Publié le 4 Septembre 2024

 

 

Si c'était une musique, ce serait le morceau de piano, mi jazzy, mi blues qui a fait le tour du monde, lancinant et hypnotique, accompagnant ces paroles.

On dirait le sud

Le temps dure longtemps

Et la vie sûrement

Plus d'un million d'années

Et toujours en été.

 

ette belle maison de maître, le Caillava, sur la route de Nérac, là où le Gers, dans la pénombre de la peupleraie, tourne, retourne et profite lui aussi du temps qui passe, a illustré la chronique qu'a offert à Lectoure, dans l'édition d'avril 1989 du magazine Esquire, James Salter, célébrissime auteur américain.
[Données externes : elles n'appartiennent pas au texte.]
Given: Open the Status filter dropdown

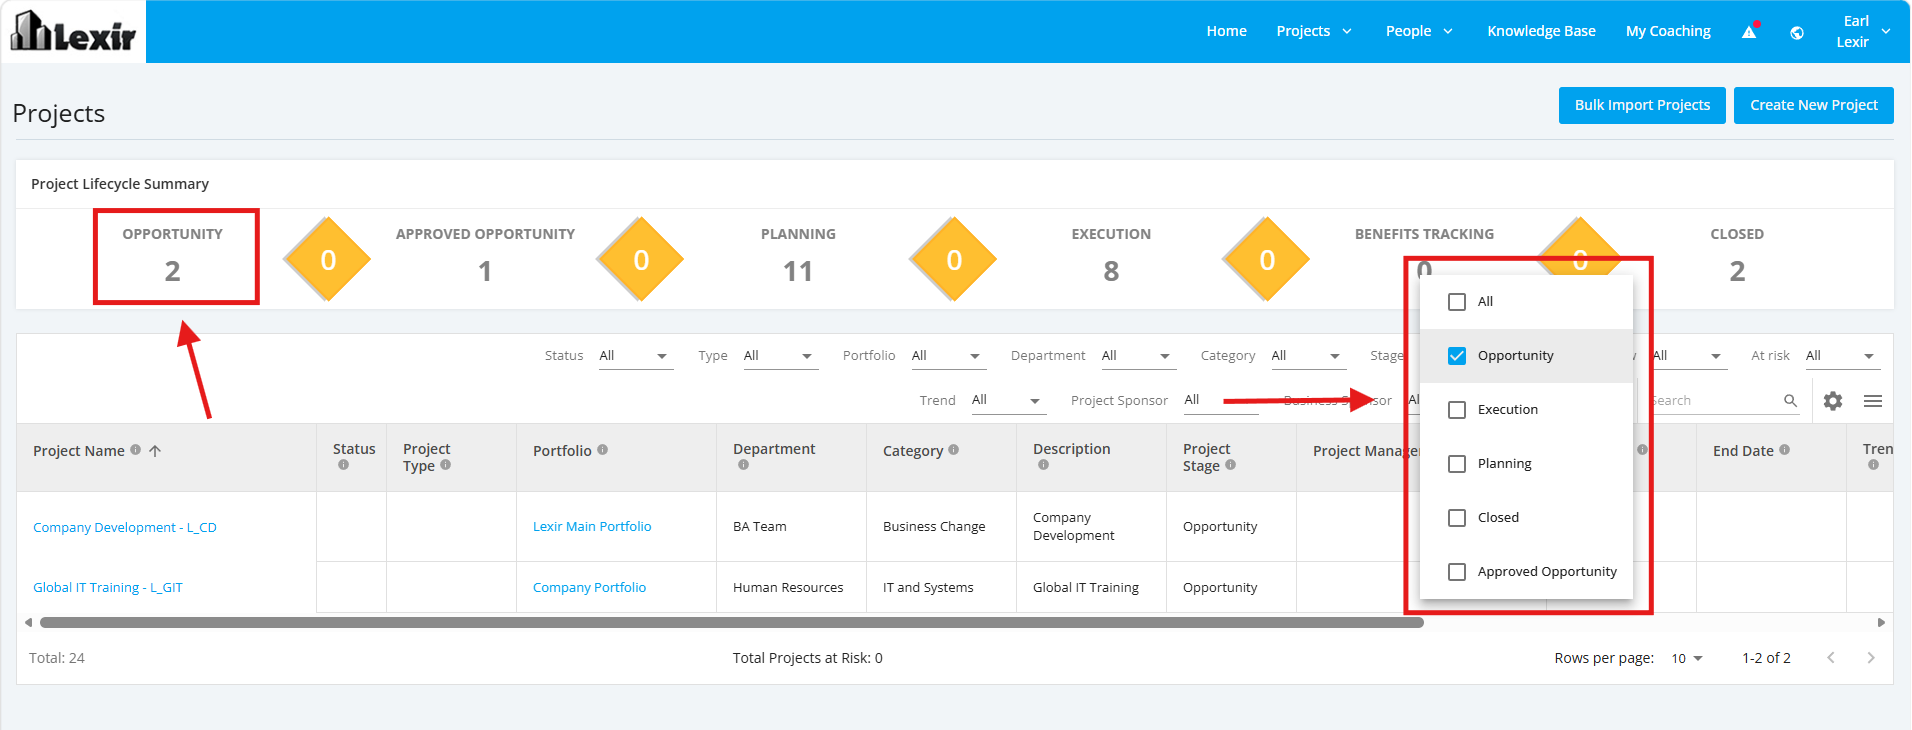Looking at the screenshot, I should (x=636, y=356).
Le carnet d'alinéas avait fait en 2018 son portrait (ici) mais alors sans avoir découvert où exactement il avait posé sa plume chez nous. Et son regard si original sur notre ville.

 

"En longeant ses abords,

c'est comme un village de pêcheurs, mais sans la mer."
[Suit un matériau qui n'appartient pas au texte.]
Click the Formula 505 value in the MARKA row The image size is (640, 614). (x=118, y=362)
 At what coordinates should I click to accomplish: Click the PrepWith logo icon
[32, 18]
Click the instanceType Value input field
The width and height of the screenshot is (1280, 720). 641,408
Du Salter. Allégorique et si lucide à la fois. Passant sans prévenir de la banalité à l'inspiration. Depuis le Bastion du château ou au débouché d'une ruelle sur les remparts, nous ne regarderons plus le vallon de Foissin et la vallée du Gers de la même façon. Mais à quelques millénaires près, l'image n'est pas si étrange. Salter n'invente rien car les géographes et les géologues situent ici l'extrémité des avancées maritimes à l'ère de Miocène, c'est-à-dire il y a 15 millions d'années tout de même, le golfe de Lectoure !
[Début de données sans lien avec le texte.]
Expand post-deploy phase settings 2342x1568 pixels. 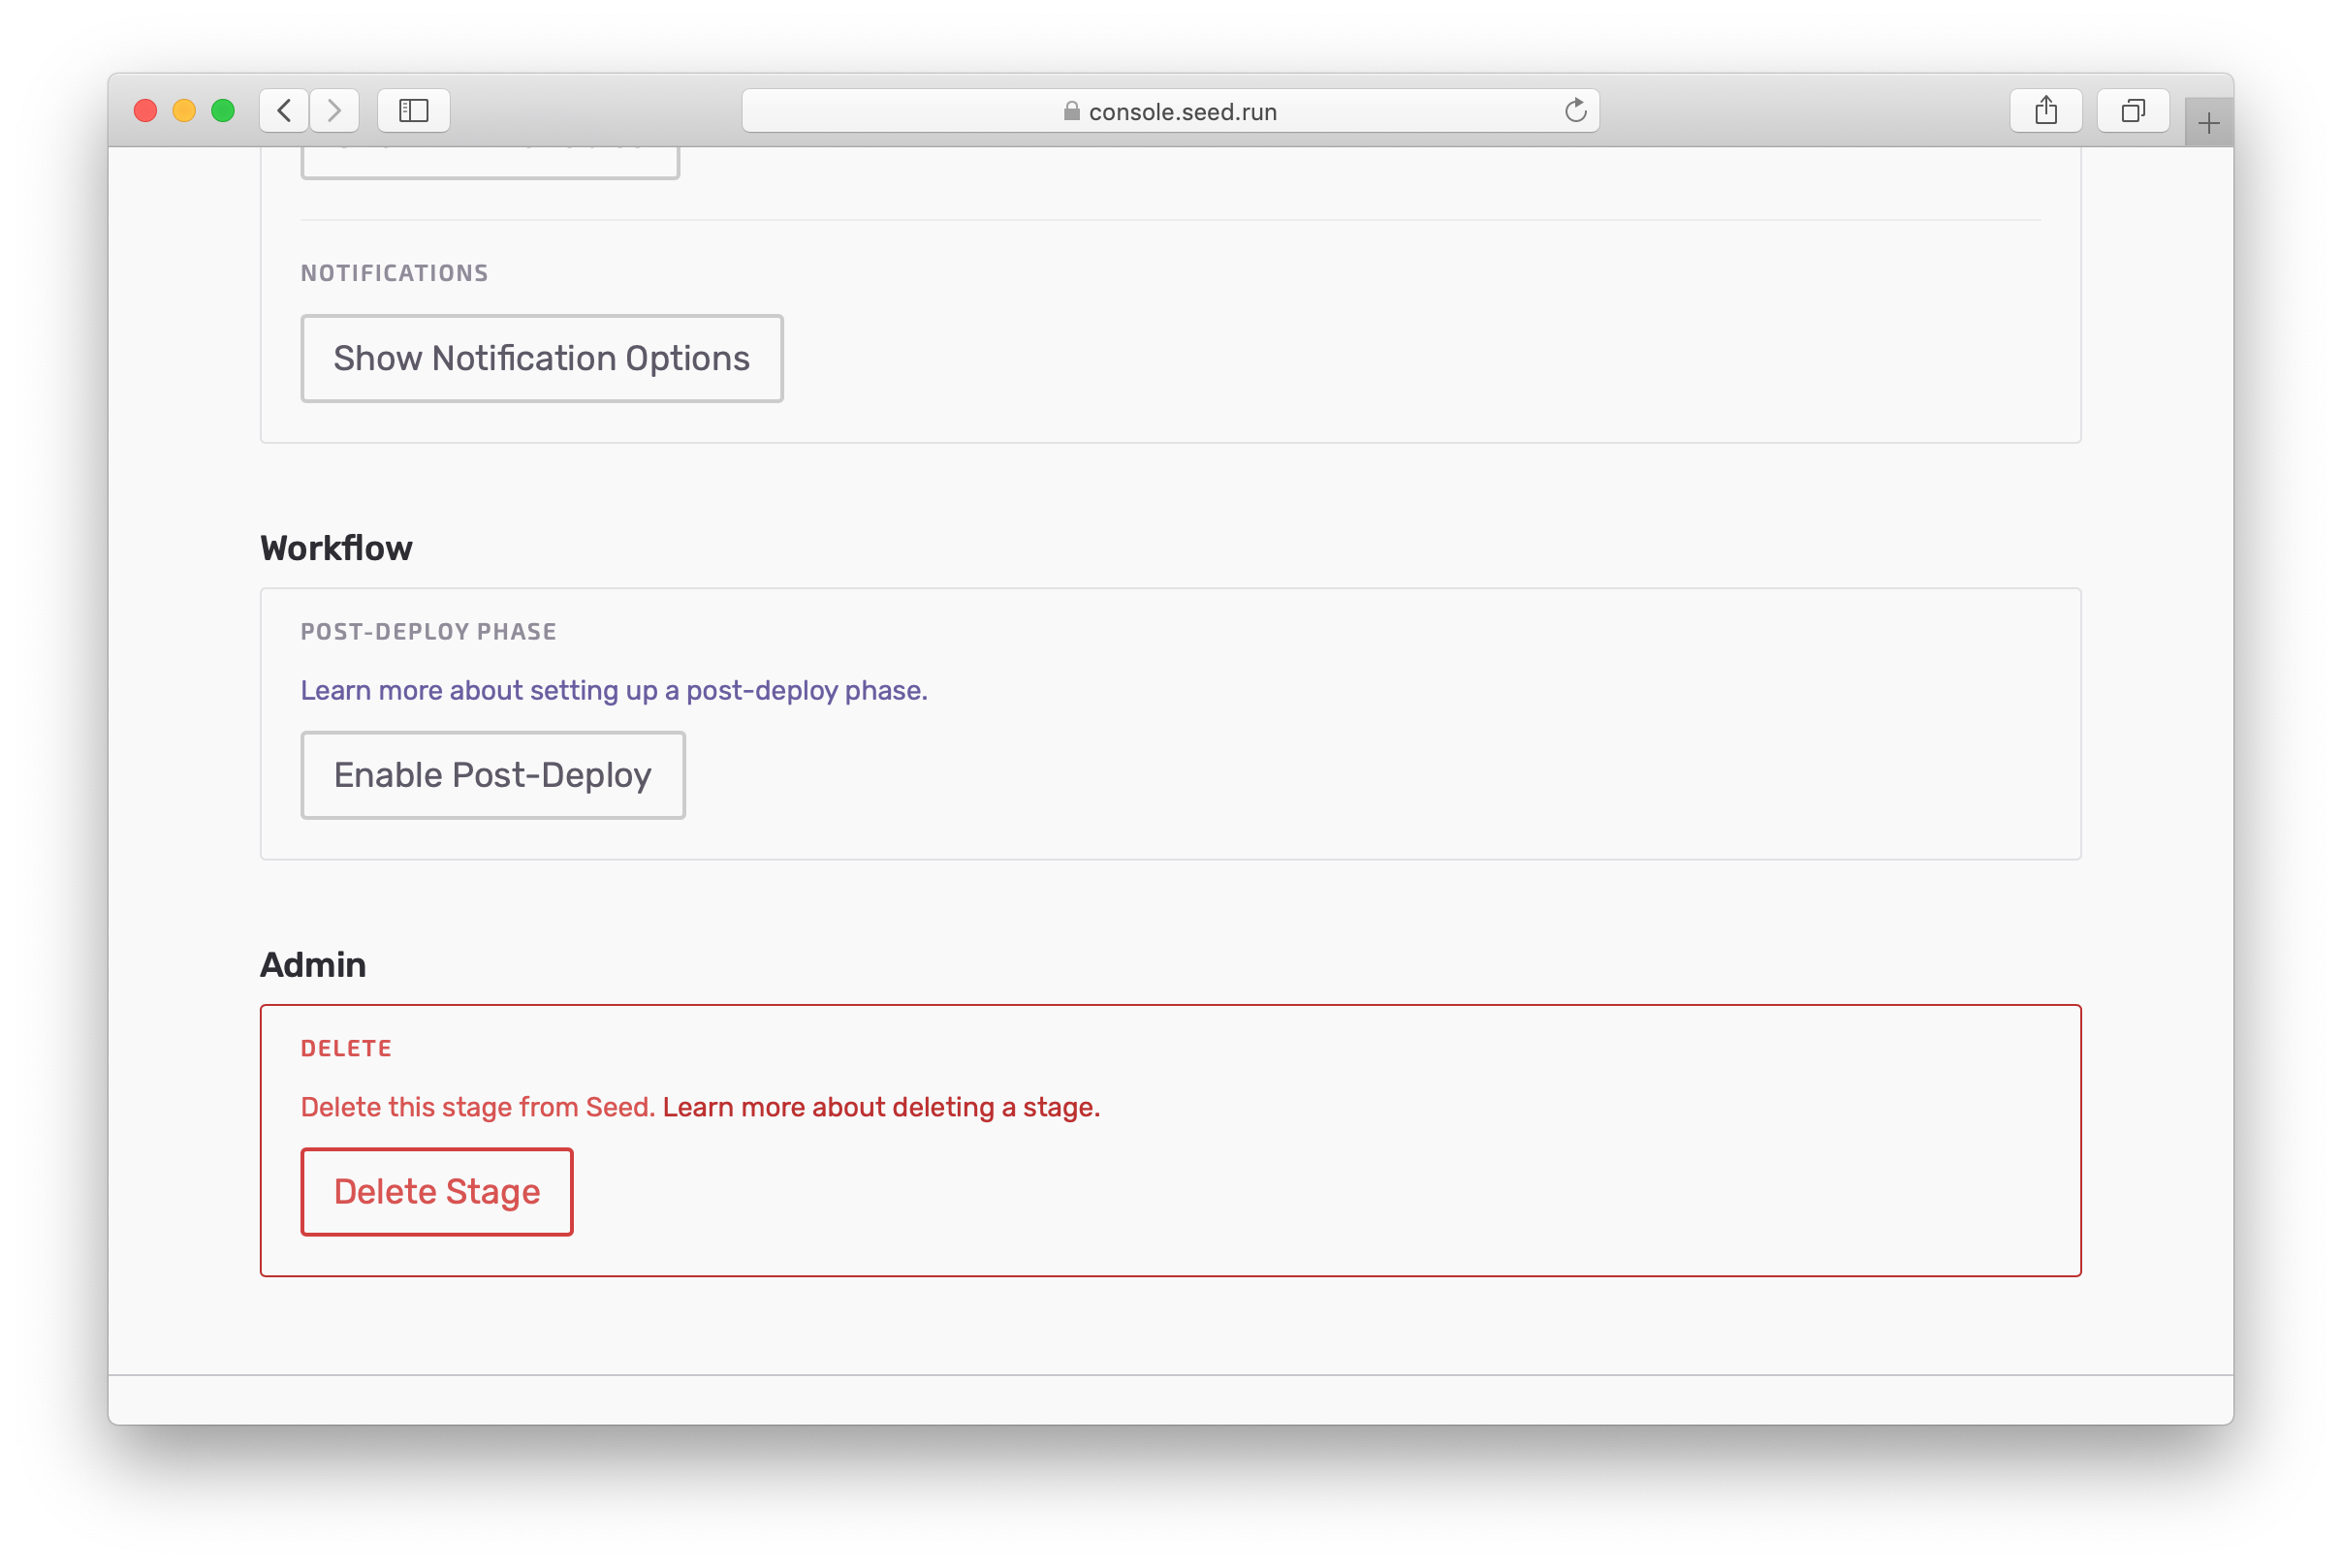(491, 773)
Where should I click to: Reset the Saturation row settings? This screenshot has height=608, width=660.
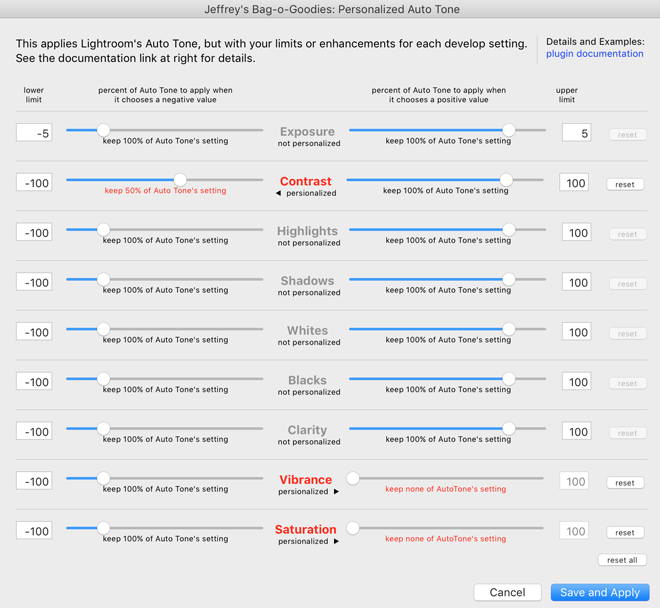coord(625,533)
A l'horizon, sur la photo du pique-nique du couple Salter et de leurs amis, on distingue Lectoure " comme une merveilleuse épave abandonnée sur une rive lointaine ". Traduction intégrale de la chronique ci-dessous.

Sally Gall, la photographe, missionnée par le magazine pour illustrer les chroniques de Salter, choisissait le noir et blanc, très grainé, légèrement solarisé semble-t-il, peut-être à l'instigation de la rédaction du périodique et sans doute pour donner une impression romantique, vieillotte, comme les États-uniens se figurent la vieille Europe, façon carte postale vintage. Joli, mais de la belle couleur, franche et saturée, aurait mieux convenu à l'ambiance estivale des années 80 au pays gascon, lecture à l'ombre du marronnier vénérable, balade au vieux moulin et, inévitablement, champs de tournesols que l'on ne peut vraiment apprécier qu'en quadrichromie.

Comme d'autres, et si souvent à propos de la Lomagne, Salter évoque l'Italie. Toujours plus de sud. Toujours ailleurs.

Sur Esquire, The houses of a french summer emmèneront le lecteur depuis Arcachon (pendant la guerre, pilote, Salter a été basé à Cazaux) à Bordeaux, Paris, la vallée de la Loire, jusqu'au cap Ferrat et Saint-Tropez... et Lectoure ainsi parmi le gratin du tourisme international. Rassemblées et éditées en anglais sous le titre There and then (Ed. Counterpoint 2013), elles sont quelque peu développées par rapport à la parution dans le périodique new-yorkais et on y apprend en outre plus précisément chez qui l'auteur et sa famille ont été hébergés à Lectoure en 1988. Extrait aperçu sur le web de la version espagnole de ce recueil En otro lugares (Ed. Salamendra 2024) : "Finalmente volvimos al sur, a Lectoure, donde nos esperaba la casa amplia y sencilla del profesor de latín de la escuela del pueblo". Le toponyme et la fonction enseignante du propriétaire, latiniste et hispanisant de surcroît, auront suffi aux vieux Lectourois pour reconnaître les hôtes de Salter, Paul Fave et son épouse. Salter se plaira tellement à Lectoure, working conditions can be pleasant..., qu'une fois les propriétaires revenus de leurs propres vacances et ayant repris possession de leurs pénates, il prolongera son séjour en migrant outre-Gers, à deux kilomètres à vol d'oiseau, au Couloumé, à l'époque appartenant à la famille de Montal.

 

Devisé "The magazine for men", mais bien moins affriolant que Playboy ou que le français Lui, Esquire "s'adresse à une clientèle financièrement aisée. Comprenant des photos dites de charme, il est un mélange de mode masculine, d'articles sur l'économie et sur les nouvelles technologies. Ses pages sont complétées par des critiques de films et de livres, tout comme des articles pratiques" (définition empruntée à wikipédia). De grands noms de la littérature y collaborent offrant leur talent, parfois sans trop forcer, et l'attrait commercial de leur nom. Avant James Salter, parmi les plus célèbres, ce furent Ernest Hemingway et Francis Scott Fitzgerald.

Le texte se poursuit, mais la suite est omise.